Bir kere insan, deneme okumak
zorundadır. Deneme okudukça dilinin estetiğini, ahengini ve anlatım gücünü daha
berrak bir biçimde fark eder. Bir insanla konuşurken kelimelerin ne kadar
etkili ve yakıcı/yıkıcı olabileceğini, cümlelerin ruha ne kadar kuvvet verebileceğini
keşfeder. Denemeyi üç şey oluşturur: tecrübeler, fikirler ve hayaller.
Dolayısıyla her deneme, onu yazanın tüm sırlarını öyle veya böyle ifşa eder.
Şiir olsaydı, ima ederdi.Deneme bir enstrüman değildir. O, enstrümanların
meşkinin neticesidir. Deneme şu enstrümanlar vasıtasıyla bir esere dönüşür:
akıcı olması, kalıcı olması, sorgulayıcı olması. Bazen bir okuyucu, ne
okuyacağını tam olarak bilemediğinden denemeye bulaşır. Bu bulaşma, aynı
zamanda bir buluşmanın sesidir. Okuyucu deneme yolculuğunda bazen bir romanla,
bazen bir şiirle, anıyla, tarihle, coğrafyayla, biyografiyle, dinle, felsefeyle
buluşur. Topyekun bir buluşma. Dilin tüm dostlarının omuz omuza çalışması, bir
türküdür belki de deneme. Söylendikçe büyür, büyür, büyür.
Deneme İnsanı Demler
Yazar, hayat ve anlam üzerine
düşündükçe bu düşüncelerini yazmak ister. Çünkü dile gelmeyen düşünce boşlukta
yankılanır. Dile gelen, yani kâğıda geçen düşünce ise insanda yankılanır. O
insandan öbürüne, öbüründen diğerine akar. Bazen kulaktan kulağa, bazen de
gönülden gönüle. Böylece deneme, insanı demler. Boşuna dememişler kişi kendini
alışverişte, yolculukta ve yemekte belli eder diye. Bu üçü de vardır denemede.

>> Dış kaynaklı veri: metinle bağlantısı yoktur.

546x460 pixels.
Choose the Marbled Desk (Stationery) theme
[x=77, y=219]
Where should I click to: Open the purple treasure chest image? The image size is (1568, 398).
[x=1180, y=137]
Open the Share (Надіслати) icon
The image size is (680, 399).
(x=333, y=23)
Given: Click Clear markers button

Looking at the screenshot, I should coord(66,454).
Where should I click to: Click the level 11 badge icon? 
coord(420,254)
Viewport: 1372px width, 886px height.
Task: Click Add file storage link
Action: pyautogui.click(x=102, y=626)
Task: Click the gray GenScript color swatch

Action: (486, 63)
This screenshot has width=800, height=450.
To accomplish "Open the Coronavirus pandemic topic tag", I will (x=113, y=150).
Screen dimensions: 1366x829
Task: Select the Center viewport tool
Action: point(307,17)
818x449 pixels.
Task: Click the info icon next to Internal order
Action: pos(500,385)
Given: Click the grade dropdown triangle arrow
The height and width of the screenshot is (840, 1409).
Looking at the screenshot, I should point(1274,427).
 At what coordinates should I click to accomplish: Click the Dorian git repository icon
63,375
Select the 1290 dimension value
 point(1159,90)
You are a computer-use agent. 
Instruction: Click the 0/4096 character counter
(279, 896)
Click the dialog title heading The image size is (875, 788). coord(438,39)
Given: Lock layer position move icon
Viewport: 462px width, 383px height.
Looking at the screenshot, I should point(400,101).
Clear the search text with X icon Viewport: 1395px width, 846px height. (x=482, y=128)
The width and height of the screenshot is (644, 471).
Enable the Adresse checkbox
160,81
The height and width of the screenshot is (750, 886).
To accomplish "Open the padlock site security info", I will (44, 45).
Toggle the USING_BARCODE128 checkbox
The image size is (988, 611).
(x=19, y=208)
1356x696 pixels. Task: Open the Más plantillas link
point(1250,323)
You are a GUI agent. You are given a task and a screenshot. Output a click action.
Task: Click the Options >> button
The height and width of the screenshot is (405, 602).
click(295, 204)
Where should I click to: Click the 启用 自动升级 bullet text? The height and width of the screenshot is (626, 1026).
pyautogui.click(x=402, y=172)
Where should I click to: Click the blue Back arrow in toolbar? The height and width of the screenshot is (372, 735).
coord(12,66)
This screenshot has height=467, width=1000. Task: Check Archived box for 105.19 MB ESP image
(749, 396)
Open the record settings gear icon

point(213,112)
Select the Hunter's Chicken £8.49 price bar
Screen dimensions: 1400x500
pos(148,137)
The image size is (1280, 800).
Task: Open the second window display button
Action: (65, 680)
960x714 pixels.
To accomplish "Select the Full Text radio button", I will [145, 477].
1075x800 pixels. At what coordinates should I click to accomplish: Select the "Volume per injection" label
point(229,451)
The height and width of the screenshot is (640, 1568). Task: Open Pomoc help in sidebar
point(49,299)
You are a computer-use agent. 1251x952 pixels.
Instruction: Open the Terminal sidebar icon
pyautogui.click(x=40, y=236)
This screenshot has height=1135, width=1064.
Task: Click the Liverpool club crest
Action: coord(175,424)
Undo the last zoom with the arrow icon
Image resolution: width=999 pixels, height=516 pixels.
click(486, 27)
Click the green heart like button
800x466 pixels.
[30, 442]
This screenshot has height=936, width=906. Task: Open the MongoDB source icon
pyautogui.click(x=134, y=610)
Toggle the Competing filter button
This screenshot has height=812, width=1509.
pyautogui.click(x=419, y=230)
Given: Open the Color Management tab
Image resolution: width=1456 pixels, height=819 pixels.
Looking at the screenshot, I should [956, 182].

Önce satın alınır, sonra yolculuğa çıkılır. Derken kurulan deneme sofrasından
doyum başlar. Kimi doyum mide tokluğuna yarar. Kimisi de gönül tokluğuna.
Denemenin esaslı olanı ikincisidir. Gönlü doyurur. Doyurduğu gönlü sessizliğe
de konuşmaya da sürükleyebilir. İkisinden de yeni yazılar yeni okumalar çıkar.
Denemenin belki de en vefakâr tarafı budur: O daima verir, istemez. Vakit dahi
istemez. O ikram eder, nasibi olan alır. Denemenin en güzeli çocuklukla başlar.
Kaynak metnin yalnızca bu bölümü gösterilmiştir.